If it is empirically supportable that finding and acting according to the truth brings happiness or a certain satisfaction to many people, then one to say to many (most)(all) people, "You ought to seek the truth, if you have as your goal happiness or a certain satisfaction." Our study of human behavior empirically supports this contingent "ought" assertion.

In that way, the is/ought distinction can be substantially blurred or even eliminated. Professor Quine does something similar, I believe, in his criticism of skepticism, Hume, and the analytical/synthetic distinction.

What remains then is for Professor Lynch is to show empirically how many people actually believe as he says they do. His argument based on what you and I might believe, explicitly or tacitly, just isn't remotely good enough to even suspect his "ought" conclusion is true. He can substantiate that conclusion only if he can show empirically that most do indeed find happiness or that certain satisfaction when finding and acting according to the truth of the world or the semantic position that asserts it.
4.0 out of 5 stars True Dat 14 April 2010
By bronx book nerd - Published on
I recently began delving into philosophy and am reading a number of books on philosophical subjects. I read and reviewed the The Dream Weaver: One Boy's Journey Through the Landscape of Reality (Anniversary Edition) (2nd Edition)and am currently reading Sophie's World: A Novel About the History of Philosophy (FSG Classics)and The Philosopher's Toolkit: A Compendium of Philosophical Concepts and Methods (CourseSmart). I firmly believe that philosophy has a lot to offer to get a better understanding of reality and to form sound beliefs. At the same time this new endeavor is a challenge and yet another reason why I should have paid more attention while in college, particularly since I attended Columbia where the required core curriculum course Contemporary Civilization covered all of the major works in the subject.

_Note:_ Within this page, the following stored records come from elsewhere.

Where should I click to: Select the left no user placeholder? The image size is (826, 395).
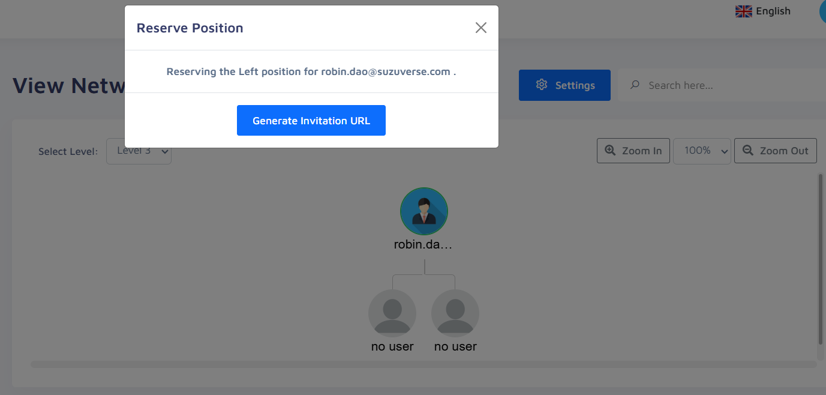(x=392, y=312)
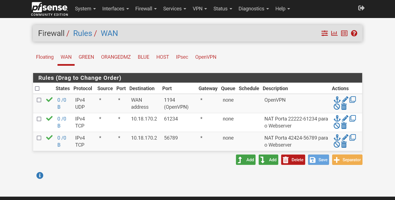395x200 pixels.
Task: Edit the OpenVPN rule with the pencil icon
Action: pyautogui.click(x=345, y=99)
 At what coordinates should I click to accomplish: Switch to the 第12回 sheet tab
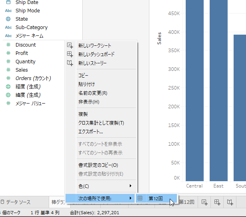pyautogui.click(x=186, y=202)
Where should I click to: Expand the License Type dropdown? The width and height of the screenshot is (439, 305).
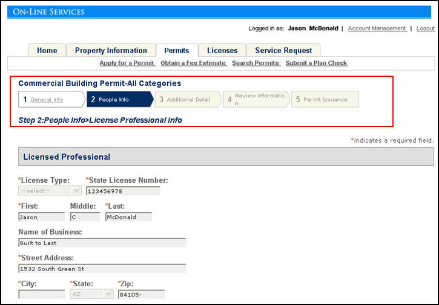[50, 191]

True to Life attempts to make the case that not only is truth something good to strive for its own sake but also something necessary for a well-functioning liberal society. For each of his own arguments, Lynch presents possible opposing views as well as his refutations to those views. Overall, I think he makes a convincing case that the pursuit of truth is necessary because it is both instrumentally good and because it is good for its own sake. I will not pretend to be able to restate his case but I will attempt to add a couple of other reasons why the pursuit of truth is good. First, lying can become a habit, one that can become more comfortable with the more it is practiced. This can lead to decline in other virtues and an increase in other vices. For example, the person who gets comfortable with lying about why they are home getting late from work, while perhaps initially for no bad reason, may soon be tempted to engage in some other wrongdoing during the time that now covered by the lie. Second, lying deprives, in a sense, other people of the opportunity to exercise other good character traits. For example, being honest about a harm caused gives the offended person the chance to exercise forgiveness, compassion and understanding. Obviously that would not be the primary purpose of truth-telling, but the reality is that these characteristics are also ones that need introduction and practice for one to become "good" at them, as in to know when to exercise them properly.

That said, as a layperson, I found Lynch's book to be relatively easy to comprehend and appropriately challenging when the details called for it. I highly recommend it for anyone wanting a thorough understanding of the philosophical viewpoints on truth, both those that see it as a worthwhile pursuit, and those that do not.